* [TRY IT]:
Repeat every entry in the listing below, exactly.

─── SUPPLIED MATERIAL ───

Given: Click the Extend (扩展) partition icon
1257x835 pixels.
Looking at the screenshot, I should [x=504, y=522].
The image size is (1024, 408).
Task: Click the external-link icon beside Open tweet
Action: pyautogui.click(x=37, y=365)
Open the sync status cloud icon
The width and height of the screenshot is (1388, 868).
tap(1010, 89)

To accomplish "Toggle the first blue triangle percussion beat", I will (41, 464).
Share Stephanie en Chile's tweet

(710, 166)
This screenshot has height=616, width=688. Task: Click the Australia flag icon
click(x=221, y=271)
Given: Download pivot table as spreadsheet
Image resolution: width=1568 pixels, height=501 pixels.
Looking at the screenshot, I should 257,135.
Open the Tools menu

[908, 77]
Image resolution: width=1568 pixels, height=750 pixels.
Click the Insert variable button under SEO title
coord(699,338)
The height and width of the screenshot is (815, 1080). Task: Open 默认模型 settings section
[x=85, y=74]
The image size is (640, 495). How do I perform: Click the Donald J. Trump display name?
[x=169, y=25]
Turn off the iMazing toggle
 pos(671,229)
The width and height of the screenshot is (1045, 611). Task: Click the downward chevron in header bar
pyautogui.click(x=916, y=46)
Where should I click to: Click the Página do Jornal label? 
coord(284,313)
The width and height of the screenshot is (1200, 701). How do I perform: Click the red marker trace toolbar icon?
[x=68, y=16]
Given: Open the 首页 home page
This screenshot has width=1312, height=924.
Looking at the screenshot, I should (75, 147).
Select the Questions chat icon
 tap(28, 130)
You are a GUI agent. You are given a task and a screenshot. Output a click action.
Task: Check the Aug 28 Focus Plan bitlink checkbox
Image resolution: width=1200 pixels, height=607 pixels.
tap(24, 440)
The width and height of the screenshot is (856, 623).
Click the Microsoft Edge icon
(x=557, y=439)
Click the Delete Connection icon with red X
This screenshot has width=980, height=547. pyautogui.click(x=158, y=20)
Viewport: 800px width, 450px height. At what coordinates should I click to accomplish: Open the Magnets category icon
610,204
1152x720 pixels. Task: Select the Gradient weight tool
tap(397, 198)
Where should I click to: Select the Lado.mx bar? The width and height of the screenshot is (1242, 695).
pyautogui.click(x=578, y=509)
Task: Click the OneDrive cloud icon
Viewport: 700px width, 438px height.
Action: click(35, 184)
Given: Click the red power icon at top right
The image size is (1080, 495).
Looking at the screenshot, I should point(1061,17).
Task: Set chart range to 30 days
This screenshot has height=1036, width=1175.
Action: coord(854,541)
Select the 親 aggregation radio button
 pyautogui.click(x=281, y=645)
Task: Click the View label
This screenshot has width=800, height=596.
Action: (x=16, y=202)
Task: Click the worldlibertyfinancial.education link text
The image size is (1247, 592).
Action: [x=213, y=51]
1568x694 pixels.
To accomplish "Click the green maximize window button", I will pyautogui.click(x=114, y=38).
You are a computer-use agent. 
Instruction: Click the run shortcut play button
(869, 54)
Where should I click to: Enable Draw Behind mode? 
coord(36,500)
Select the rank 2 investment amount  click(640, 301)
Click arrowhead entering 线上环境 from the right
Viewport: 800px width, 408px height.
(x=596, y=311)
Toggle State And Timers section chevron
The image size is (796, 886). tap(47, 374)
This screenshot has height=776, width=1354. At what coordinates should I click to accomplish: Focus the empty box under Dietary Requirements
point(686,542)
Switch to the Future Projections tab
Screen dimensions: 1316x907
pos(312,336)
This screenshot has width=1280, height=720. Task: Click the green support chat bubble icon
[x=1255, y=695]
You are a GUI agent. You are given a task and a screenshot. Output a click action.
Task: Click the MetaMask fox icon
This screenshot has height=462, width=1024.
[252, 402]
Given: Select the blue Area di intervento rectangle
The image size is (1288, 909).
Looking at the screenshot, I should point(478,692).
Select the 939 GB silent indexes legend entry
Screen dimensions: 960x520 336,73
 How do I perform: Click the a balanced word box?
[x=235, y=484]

───

* [COMPLETED EXERCISE]:
Given: Click the Extend (扩展) partition icon
1257x835 pixels.
Looking at the screenshot, I should [x=504, y=522].
The image size is (1024, 408).
Task: Click the external-link icon beside Open tweet
Action: pyautogui.click(x=37, y=365)
Open the sync status cloud icon
The width and height of the screenshot is (1388, 868).
tap(1010, 89)

To accomplish "Toggle the first blue triangle percussion beat", I will (41, 464).
Share Stephanie en Chile's tweet

(710, 166)
This screenshot has height=616, width=688. Task: Click the Australia flag icon
click(x=221, y=271)
Given: Download pivot table as spreadsheet
Image resolution: width=1568 pixels, height=501 pixels.
Looking at the screenshot, I should 257,135.
Open the Tools menu

[908, 77]
Image resolution: width=1568 pixels, height=750 pixels.
Click the Insert variable button under SEO title
coord(699,338)
The height and width of the screenshot is (815, 1080). Task: Open 默认模型 settings section
[x=85, y=74]
The image size is (640, 495). How do I perform: Click the Donald J. Trump display name?
[x=169, y=25]
Turn off the iMazing toggle
 pos(671,229)
The width and height of the screenshot is (1045, 611). Task: Click the downward chevron in header bar
pyautogui.click(x=916, y=46)
Where should I click to: Click the Página do Jornal label? 
coord(284,313)
The width and height of the screenshot is (1200, 701). How do I perform: Click the red marker trace toolbar icon?
[x=68, y=16]
Given: Open the 首页 home page
This screenshot has width=1312, height=924.
Looking at the screenshot, I should (75, 147).
Select the Questions chat icon
 tap(28, 130)
You are a GUI agent. You are given a task and a screenshot. Output a click action.
Task: Check the Aug 28 Focus Plan bitlink checkbox
Image resolution: width=1200 pixels, height=607 pixels.
tap(24, 440)
The width and height of the screenshot is (856, 623).
Click the Microsoft Edge icon
(x=557, y=439)
Click the Delete Connection icon with red X
This screenshot has width=980, height=547. pyautogui.click(x=158, y=20)
Viewport: 800px width, 450px height. At what coordinates should I click to accomplish: Open the Magnets category icon
610,204
1152x720 pixels. Task: Select the Gradient weight tool
tap(397, 198)
Where should I click to: Select the Lado.mx bar? The width and height of the screenshot is (1242, 695).
pyautogui.click(x=578, y=509)
Task: Click the OneDrive cloud icon
Viewport: 700px width, 438px height.
Action: click(35, 184)
Given: Click the red power icon at top right
The image size is (1080, 495).
Looking at the screenshot, I should point(1061,17).
Task: Set chart range to 30 days
This screenshot has height=1036, width=1175.
Action: coord(854,541)
Select the 親 aggregation radio button
 pyautogui.click(x=281, y=645)
Task: Click the View label
This screenshot has width=800, height=596.
Action: (x=16, y=202)
Task: Click the worldlibertyfinancial.education link text
The image size is (1247, 592).
Action: [x=213, y=51]
1568x694 pixels.
To accomplish "Click the green maximize window button", I will pyautogui.click(x=114, y=38).
You are a computer-use agent. 
Instruction: Click the run shortcut play button
(869, 54)
Where should I click to: Enable Draw Behind mode? 
coord(36,500)
Select the rank 2 investment amount  click(640, 301)
Click arrowhead entering 线上环境 from the right
Viewport: 800px width, 408px height.
(x=596, y=311)
Toggle State And Timers section chevron
The image size is (796, 886). tap(47, 374)
This screenshot has height=776, width=1354. At what coordinates should I click to accomplish: Focus the empty box under Dietary Requirements
point(686,542)
Switch to the Future Projections tab
Screen dimensions: 1316x907
pos(312,336)
This screenshot has width=1280, height=720. Task: Click the green support chat bubble icon
[x=1255, y=695]
You are a GUI agent. You are given a task and a screenshot. Output a click action.
Task: Click the MetaMask fox icon
This screenshot has height=462, width=1024.
[252, 402]
Given: Select the blue Area di intervento rectangle
The image size is (1288, 909).
Looking at the screenshot, I should point(478,692).
Select the 939 GB silent indexes legend entry
Screen dimensions: 960x520 336,73
 How do I perform: Click the a balanced word box?
[x=235, y=484]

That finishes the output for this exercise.